Volume by Experience Level
Training age affects both how much volume you need and how much you can recover from.
| Experience Level | Training Age | Weekly Sets/Muscle | Mesocycle Length |
|---|---|---|---|
| Beginner | 0–1 years | 8–12 sets | 6–8 weeks |
| Intermediate | 1–3 years | 12–16 sets | 4–6 weeks |
| Advanced | 3–5 years | 16–20 sets | 4–5 weeks |
| Elite | 5+ years | 18–25+ sets | 3–4 weeks |
New lifters are volume-sensitive: they grow with less stimulus. Starting too high leaves no room to increase when progress stalls.
Common Volume Mistakes to Avoid
More is not always better. Adding sets indefinitely usually stops working once recovery becomes the limiting factor. Most of your productive training should happen around MAV, not at the edge of MRV.

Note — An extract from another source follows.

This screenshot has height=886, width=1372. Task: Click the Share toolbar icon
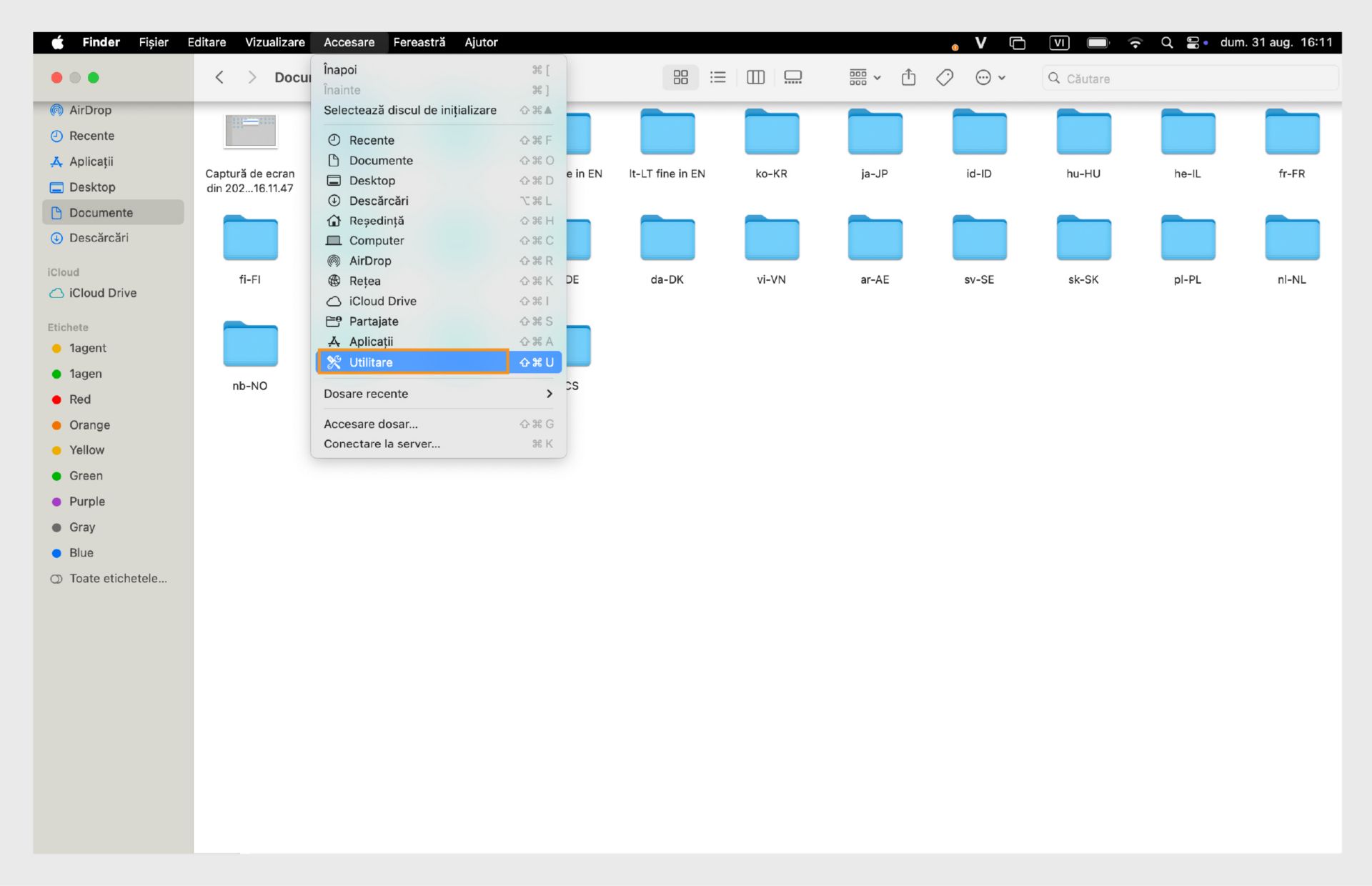[908, 77]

Doing the same volume year-round. Without periodization, you lose the ability to progressively overload with volume. Structure your training in mesocycles so you have room to increase and recover.

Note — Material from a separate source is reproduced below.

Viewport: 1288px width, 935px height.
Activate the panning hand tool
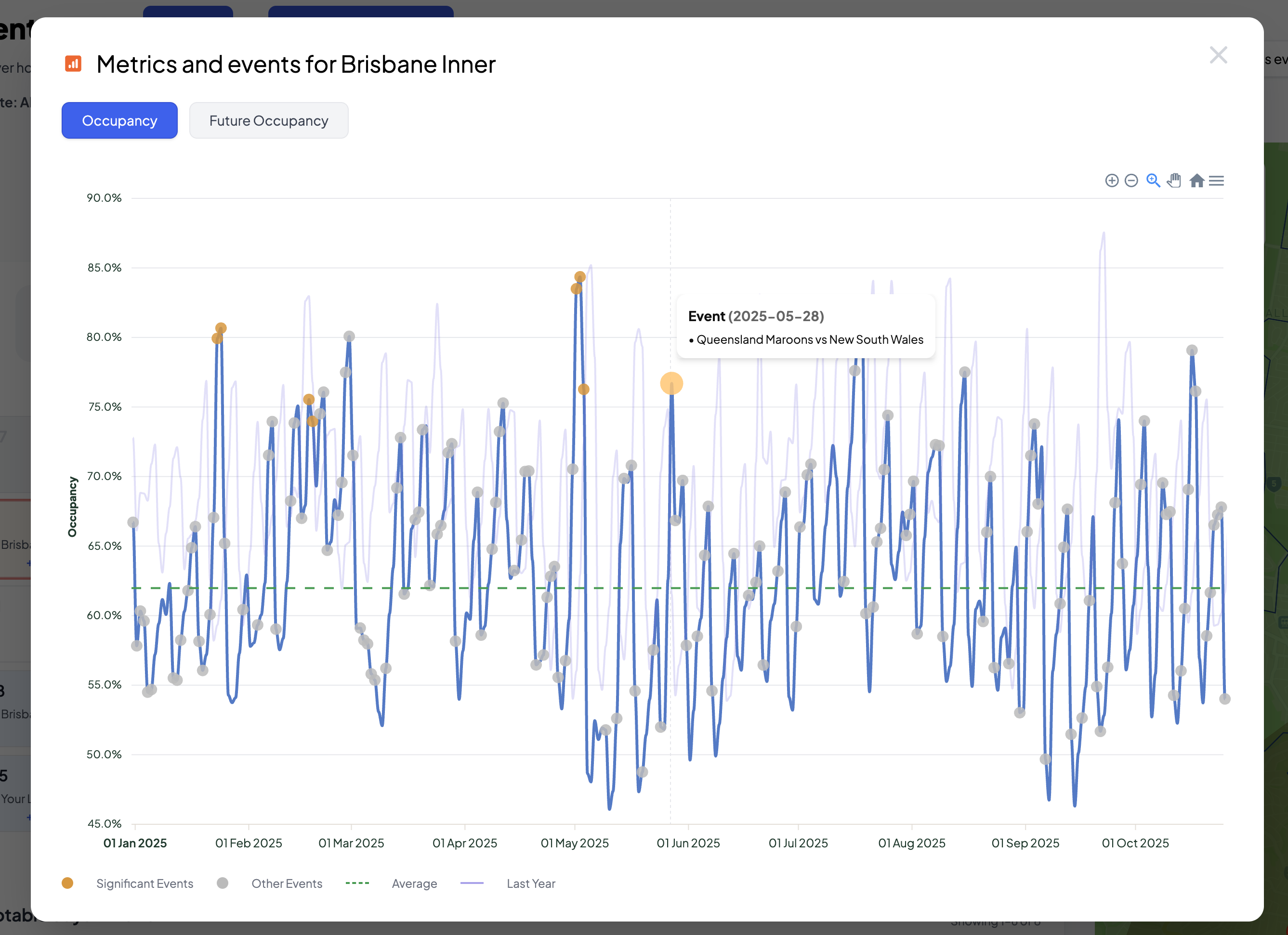[1174, 181]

Ignoring recovery signals. Strength dropping for multiple sessions, persistent joint pain, and dreading the gym are not badges of effort. They are signs to pull back and reassess.

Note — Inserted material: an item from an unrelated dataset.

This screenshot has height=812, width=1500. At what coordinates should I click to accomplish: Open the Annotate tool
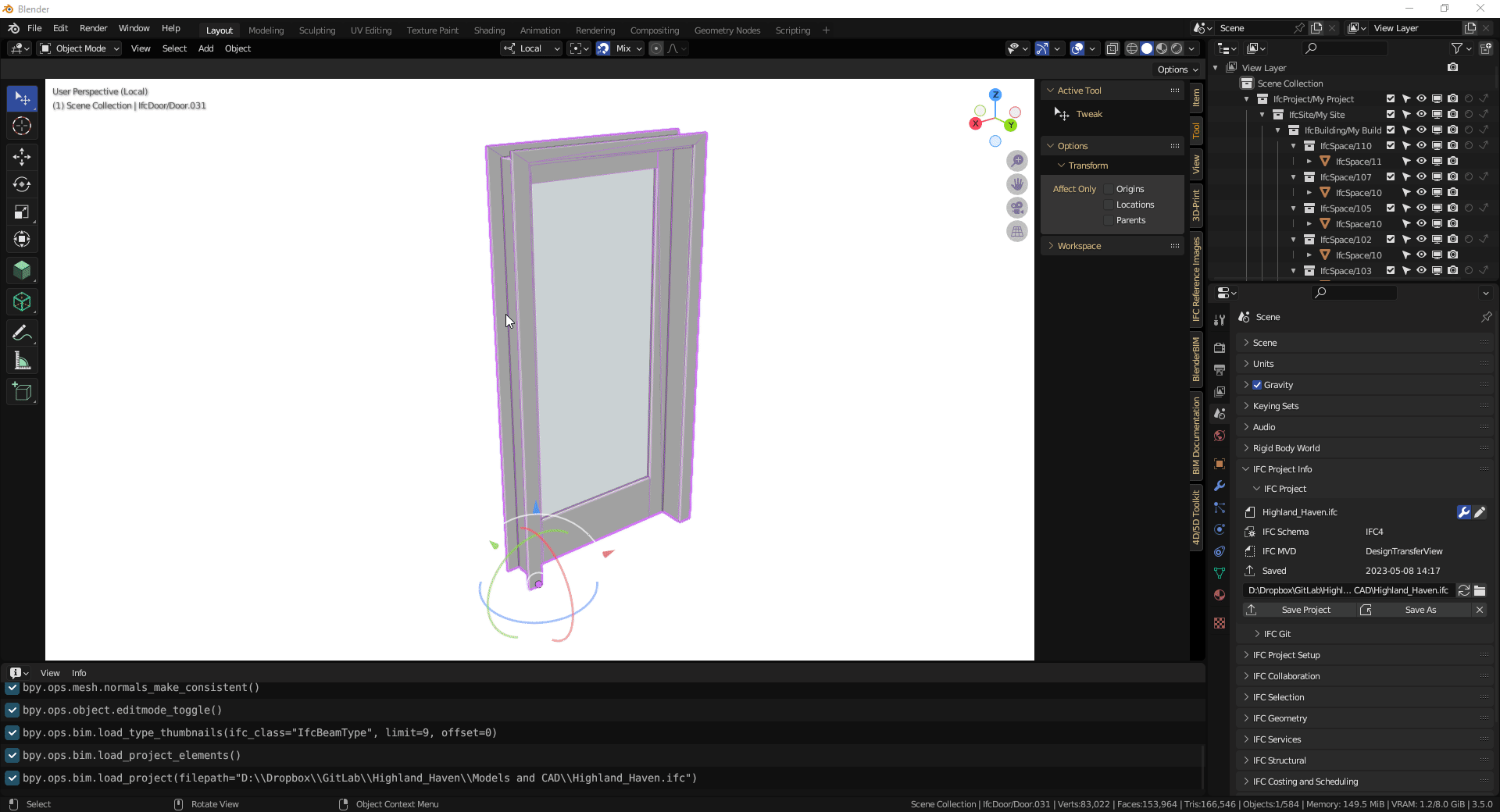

Copying someone else's volume. A program written for an advanced lifter on a caloric surplus will not work the same for a beginner in a deficit. Find your own landmarks by starting conservatively and adjusting based on your response.
Finding Your Volume Landmarks
The best way to find your landmarks is through systematic testing over several mesocycles.
Finding Your MEV
- Start with 6–8 sets per muscle per week
- Train for 2 weeks
- If performance, stimulus, and progression are all flat — you may be below MEV
- Add 2–3 sets per week until you see progress
- That gives you a practical estimate of your MEV
Finding Your MRV
- Progressively add volume over 4–6 weeks
- Monitor warning signs:
- Strength plateaus or decreases
- Persistent joint pain
- Poor sleep quality
- Unusually low motivation to train
- Weaker training performance and poor session quality
- When 2+ markers appear, you are likely approaching or exceeding MRV
- Back off by 20–30% for your next cycle
The Bottom Line
Training volume is one of the main drivers of muscle growth, but more is not automatically better. For most lifters, 10–20 hard sets per muscle per week is a practical starting range. Start conservatively, increase gradually across mesocycles, and let performance and recovery tell you when to push and when to back off.
References
- Schoenfeld BJ, Ogborn D, Krieger JW. Dose-response relationship between weekly resistance training volume and increases in muscle mass: A systematic review and meta-analysis. J Sports Sci. 2017;35(11):1073-1082.
- Israetel M, Hoffmann J, Smith CW. The Scientific Principles of Hypertrophy Training. Renaissance Periodization; 2021.
- Krieger JW. Single vs. multiple sets of resistance exercise for muscle hypertrophy: a meta-analysis. J Strength Cond Res. 2010;24(4):1150-9.
- Ralston GW, et al. The effect of weekly set volume on strength gain: a meta-analysis. Sports Med. 2017;47(12):2585-2601.
- Ostrowski KJ, et al. The effect of weight training volume on hormonal output and muscular size and function. J Strength Cond Res. 1997;11(3):148-154.
- Hackett DA, Johnson NA, Chow CM. Training practices and ergogenic aids used by male bodybuilders. J Strength Cond Res. 2013;27(6):1609-17.
- Peterson MD, Rhea MR, Alvar BA. Applications of the dose-response for muscular strength development: a review of meta-analytic efficacy and reliability for designing training prescription. J Strength Cond Res. 2005;19(4):950-8.
- Helms ER, Aragon AA, Fitschen PJ. Research-informed recommendations for natural bodybuilding contest preparation: nutrition and supplementation. J Int Soc Sports Nutr. 2014;11:20.
- Hunter SK. Sex differences in human fatigability: mechanisms and insight to physiological responses. Acta Physiol (Oxf). 2014;210(4):768-89.